It is undeniable that J. W. Anderson is a master of sculpture. He challenges the feminine form; manipulating fabrics to create intriguing silhouettes that you didn't think were possible. This season, Anderson played with shape yet again, elongating the silhouettes and emphasising the structure of garments.
Corduroy opened the show, taking the form of a turtleneck tops with full shoulders and structured bodies, and matching earth coloured midi-length skirts. The turtlenecks carried on, growing wider, while the silhouettes slimmed to straight cuts, loosely falling on the side of the girls.

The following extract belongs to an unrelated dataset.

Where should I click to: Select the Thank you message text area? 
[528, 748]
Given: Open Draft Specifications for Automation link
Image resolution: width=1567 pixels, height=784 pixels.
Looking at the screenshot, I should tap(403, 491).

A stand out look from the collection was a woollen industrial-smoke grey turtle neck dress that grazed the ankles, under a blazer of the same length, pulled together with a thick waistband wrap that resembled the Japanese kimono. This look put a detached and formal twist on recognisable traditional wear, making it modern and relevant. Another of the key looks was a graphic printed two-piece, ankle length skirt-suit with an oversized collar and lapel. The print (repeated in khaki, maroon and red) combined cobalt blue, deep navy and dulled red in streaks similar to confined, running paint; evoking a manner of pushing against restraints that we are set by society.
Anderson's collection had a very natural and earthy feel, reflected in both the colour palette and the fabrics. Unconventional fabrics were chosen for the garments that Anderson created; shearling played its part, along with dense wools, felt and velvet. Architectural and playful, Anderson has shown yet another uber-cool collection full of the unexpected.